Friedrich Wilhelm Mengelberg (1837–1919) was a German-Dutch sculptor, architect of church interiors, and art collector. His work promoted the Gothic Revival architectural-style in churches throughout Germany and the Netherlands. The Mengelberg family has a long history of various artists and professionals.

== Family members and early life ==
Mengelberg's parents were Johann Egidius Mengelberg and Catharina Wilhelmina Leiniger. His grandfather Egidius Mengelberg (1770–1849) was a well-known painter, as was his uncle, Otto Mengelberg (1817–1890). On 18 October 1866 Mengelberg married Wilhelmina Helen Schrattenholz, and together they had sixteen children – eight sons and eight daughters – including the conductor Willem Mengelberg (1871–1951); some of their children died young. Mengelberg's parents were Protestant, but when he turned eighteen he converted to Catholicism, probably influenced by his interest in medieval art.

== Career ==
Mengelberg came from a family of artists. He began his Neoclassical architecture training in Cologne under the sculptor Christoph Stephann (1797–1864). Friedrich (von) Schmidt subsequently instructed him in medieval art, especially Gothic art. He set up a studio in Cologne, managed by his younger brother Otto, but he left the studio to his brother Otto and moved to Aachen in about 1865. Mengelberg then became acquainted with the theologian and historian of ancient art Franz Johann Joseph Bock (1823–1899), who took him under his wing and further educated him in medieval art.

Through Bock's mediation, Mengelberg received a commission in 1868 to construct a bishop's throne for the Roman Catholic Saint Catherine's Cathedral in Utrecht. It was so well received by the church authorities that Mengelberg was invited to settle in Utrecht to build church furniture. He moved there in 1872, and became interested in the neo-Gothic art of the Netherlands. Mengelberg helped finish the interiors of Saint Catherine's Cathedral and Willibrord Church.

Mengelberg worked closely with Dutch architects Pierre Cuypers and Alfred Tepe, from whom he learnt more about artistic techniques. In 1869 he became a member of the St. Bemulphus guild founded by Gerardus Wilhelminus van Heukelum, a Utrecht group of Catholic clergy and artists working to bring back the traditions and craftmanship in religious art and architecture.
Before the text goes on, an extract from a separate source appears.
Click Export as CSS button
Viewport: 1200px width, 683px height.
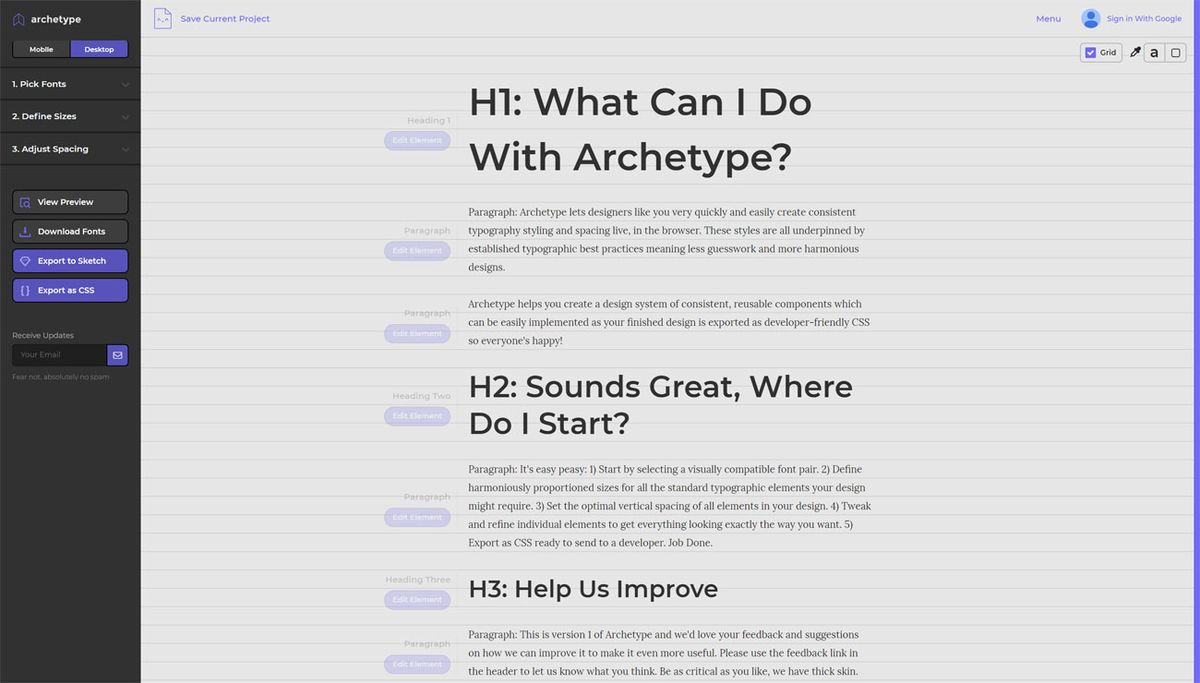[69, 290]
Mengelberg became the most prominent member of the guild and set up a workshop studio, a closed society of specialized artists employing Gothic principles and techniques to produce items sold to the clergy. By the late 19th century Mengelberg's studio was employing more than 30 artists, designing and building items for church interiors such as organ fronts, communion pews, pulpits, altars, confessionals, and Stations of the Cross.

By the end of the 19th century there were many workshops producing church art, and competition between them was often intense. But Mengelberg was confident that his studio could always produce quality items equal to or better than his competitors, supported by a fairly clear artistic doctrine in his studio and the artists' dedication. After his death the studio continued under the control of two of his sons, Joseph and Hans.

Mengelberg's collection of art works was sold after his death by Jan Herman van Heek, a descendant of the well-known van Heek textile family. It formed the core of the Huis Bergh's art collection.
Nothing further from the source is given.